【12月31日 AFP】物価高への不満をきっかけに始まった反政府デモがイラン各地に拡大している。デモは30日、3日目に突入し、首都テヘラン(Tehran)ではデモの参加者が市役所を襲撃した。一連の動きに対してイラン政府は、これ以上の「違法集会」を開かないよう警告し、携帯電話のインターネット接続を遮断した。

 ソーシャルメディアには西部ホラマバード(Khorramabad)やザンジャン(Zanjan)、アフワーズ(Ahvaz)で行われた数千人規模のデモ行進とされる動画が投稿された。また、ドルード(Dorud)で警察の発砲により数人が死亡したとの情報が短時間内に拡散した。
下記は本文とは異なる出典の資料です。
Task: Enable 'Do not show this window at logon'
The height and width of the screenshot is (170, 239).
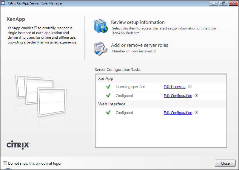Action: pos(5,163)
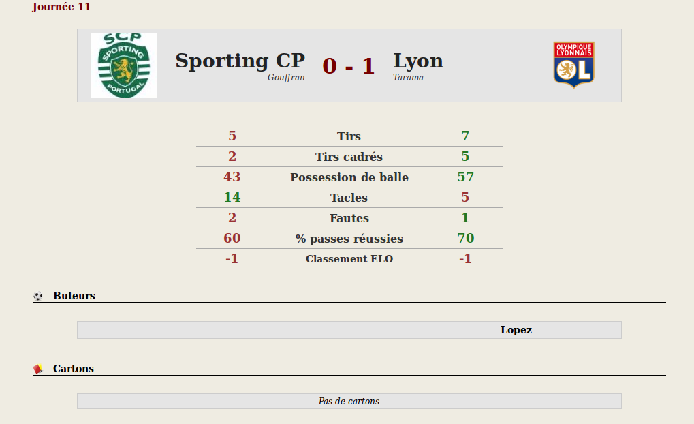The height and width of the screenshot is (424, 694).
Task: Click the Journée 11 heading
Action: [x=61, y=7]
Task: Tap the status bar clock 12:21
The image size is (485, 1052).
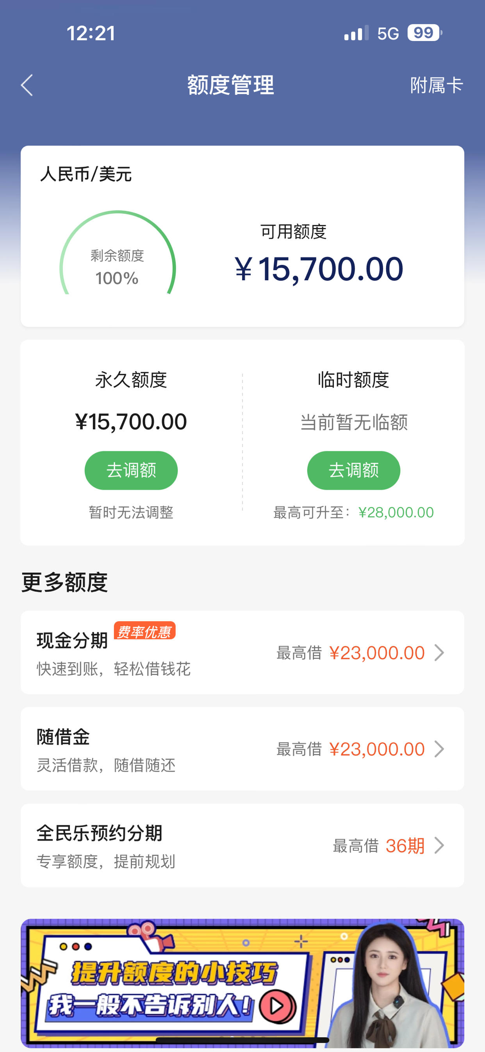Action: (91, 33)
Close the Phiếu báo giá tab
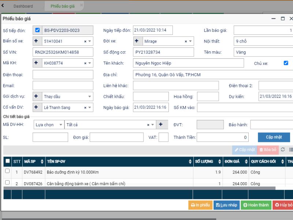 pyautogui.click(x=81, y=5)
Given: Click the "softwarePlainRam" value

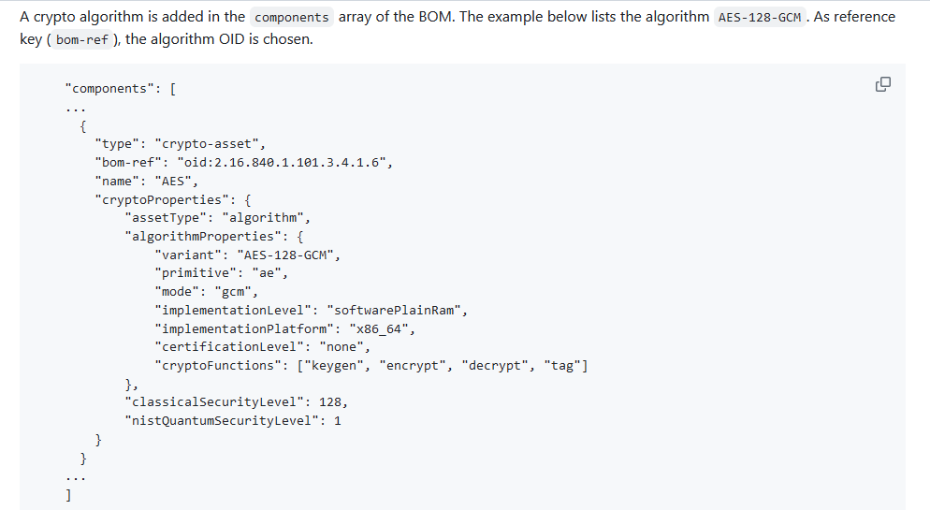Looking at the screenshot, I should [x=394, y=310].
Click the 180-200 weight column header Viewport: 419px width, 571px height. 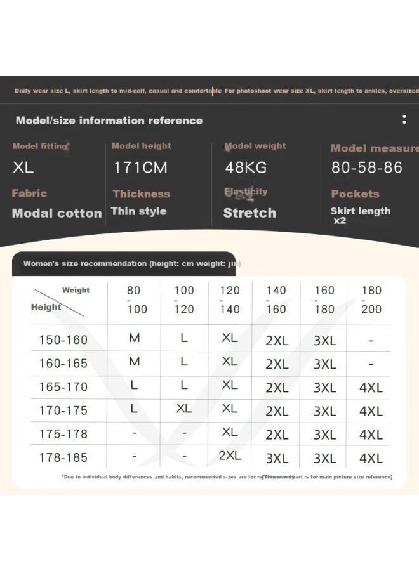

 現状では、次々と出てくるうわさと移動の制約、さらには政府系通信社のほぼ全面的な報道規制と重なり、情報の確認が一層困難になっている。AFPの取材班によると、イラン当局は携帯電話のインターネット接続を遮断したとみられ、少なくともテヘランでは午前0時直前に主なネットワークが途切れた。

 混乱する状況について保守系メヘル(Mehr)通信は、テヘラン中心部の市役所を襲撃するデモ参加者の動画を投稿。警察車両を反転させたり、イラン国旗を燃やしたりする参加者らの姿を伝えていた。
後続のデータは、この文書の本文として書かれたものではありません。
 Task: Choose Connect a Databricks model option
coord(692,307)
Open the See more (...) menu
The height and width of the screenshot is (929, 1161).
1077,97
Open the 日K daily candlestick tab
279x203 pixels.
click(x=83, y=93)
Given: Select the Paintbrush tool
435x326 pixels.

 これに先立ち市内の大学周辺では、数百人規模の街頭デモがあった。道路を封鎖した参加者からは反政府スローガンを叫ぶ声が聞こえた。一方、このデモに対抗する形で政府支持派の数百人が大学の入り口を占拠し、「扇動者に死を」と気勢を上げた。

 反政府デモは28日、国内第2の都市マシャド(Mashhad)で物価高への不満を契機に始まったものの、間もなく同国のイスラム政権全般に矛先が向けられるようになった。
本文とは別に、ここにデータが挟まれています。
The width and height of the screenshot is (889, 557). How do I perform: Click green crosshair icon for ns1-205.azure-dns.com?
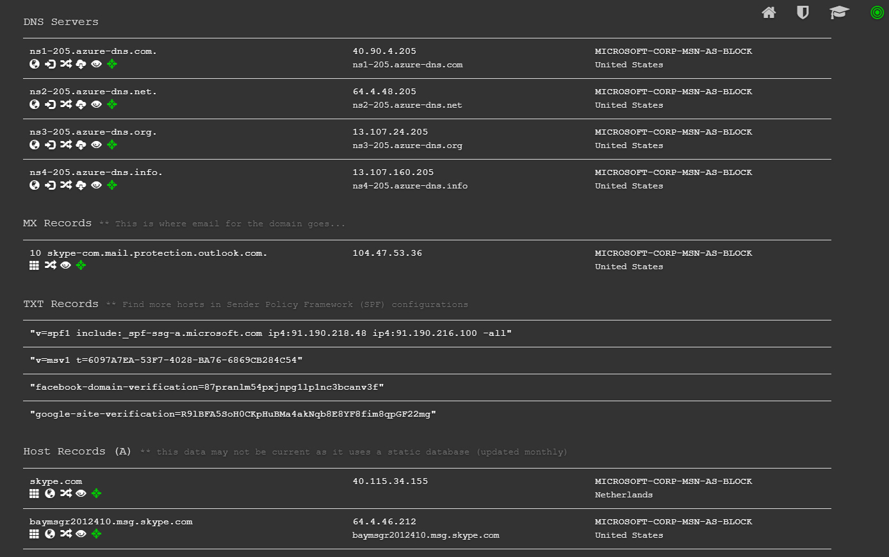[112, 63]
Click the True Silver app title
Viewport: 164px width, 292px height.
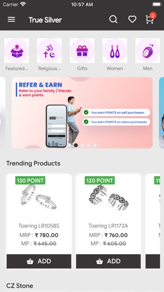coord(45,20)
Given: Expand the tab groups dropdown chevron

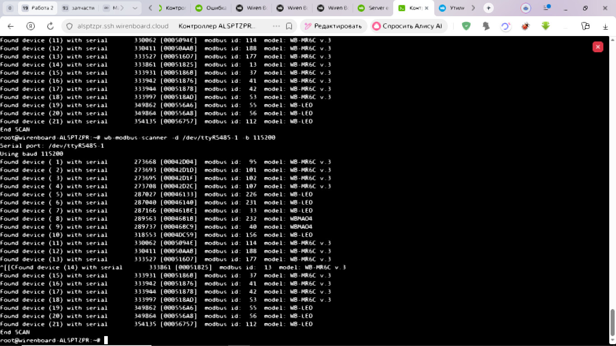Looking at the screenshot, I should click(x=135, y=8).
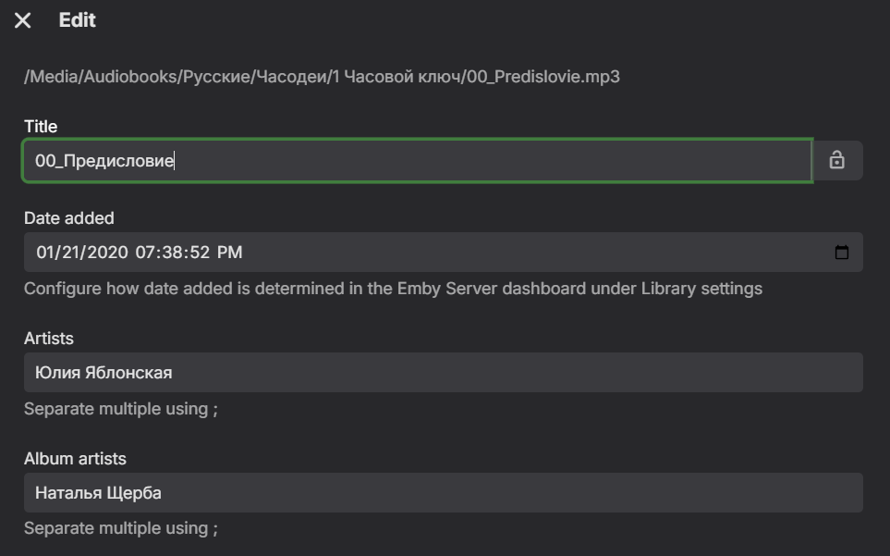This screenshot has height=556, width=890.
Task: Click the "Title" field label
Action: pyautogui.click(x=41, y=127)
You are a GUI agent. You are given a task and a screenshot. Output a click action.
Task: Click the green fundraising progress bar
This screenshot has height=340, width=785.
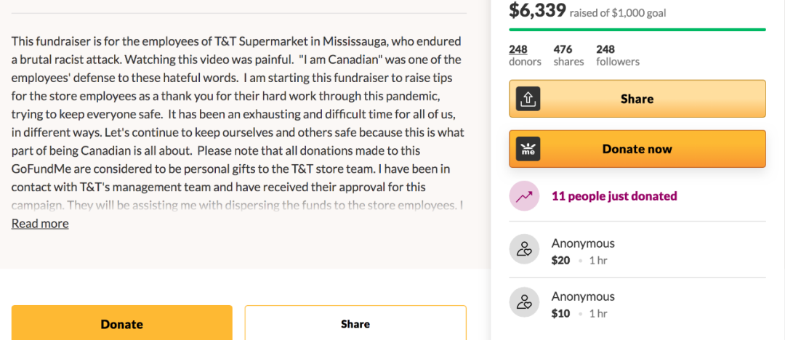[637, 30]
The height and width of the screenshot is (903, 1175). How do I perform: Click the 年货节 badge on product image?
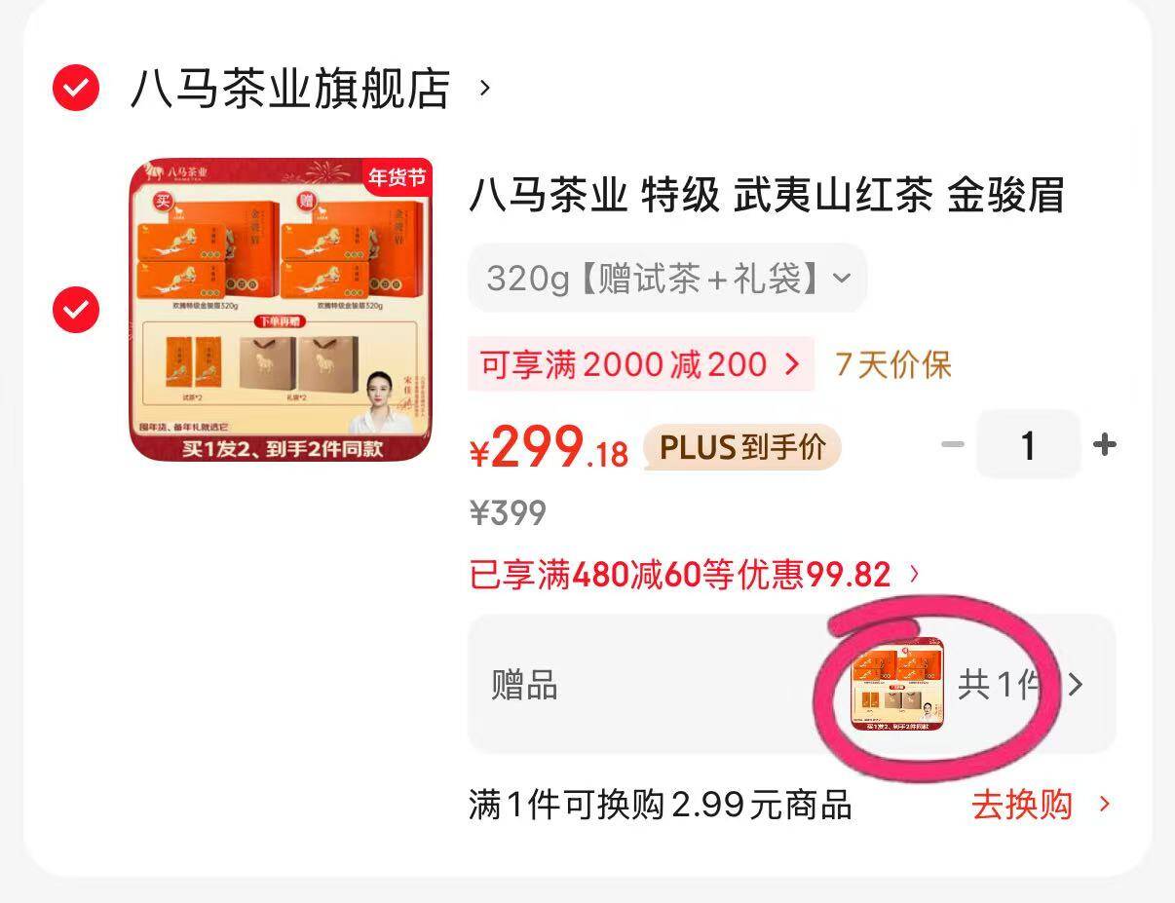point(397,176)
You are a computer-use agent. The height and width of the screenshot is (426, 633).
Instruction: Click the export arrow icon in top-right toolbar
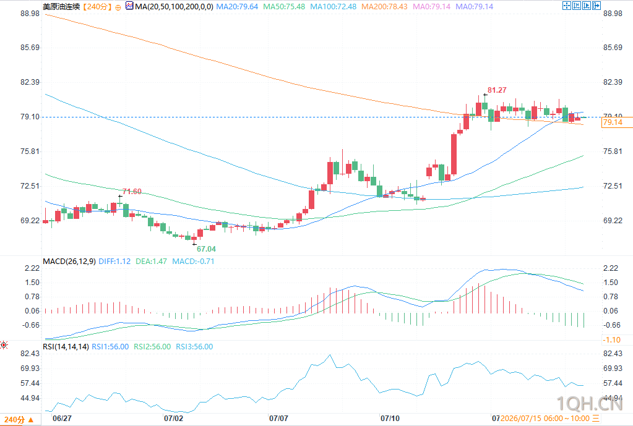pos(596,6)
 イランでの混乱についてドナルド・トランプ(Donald Trump)米大統領はツイッター(Twitter)に、イラン国民が変革を求めており、「圧制を行う政権はいつまでも持続しない」と投稿している。

 イランでは今月に来年度予算案が発表されたが、福祉費の削減や燃料価格の引き上げに対して人々の反発が高まっている。2009年の反政府デモが革命防衛隊に武力弾圧された前例があるため、中間所得層は変革を求めて街頭デモを行うことをあきらめてきた。

 マシャドのデモを最初に伝えた改革派メディア「ナザル(Nazar)」の幹部は、大統領選の不正疑惑が引き金となった09年のデモと比較して、今回のデモでは経済がより重視されていると指摘している。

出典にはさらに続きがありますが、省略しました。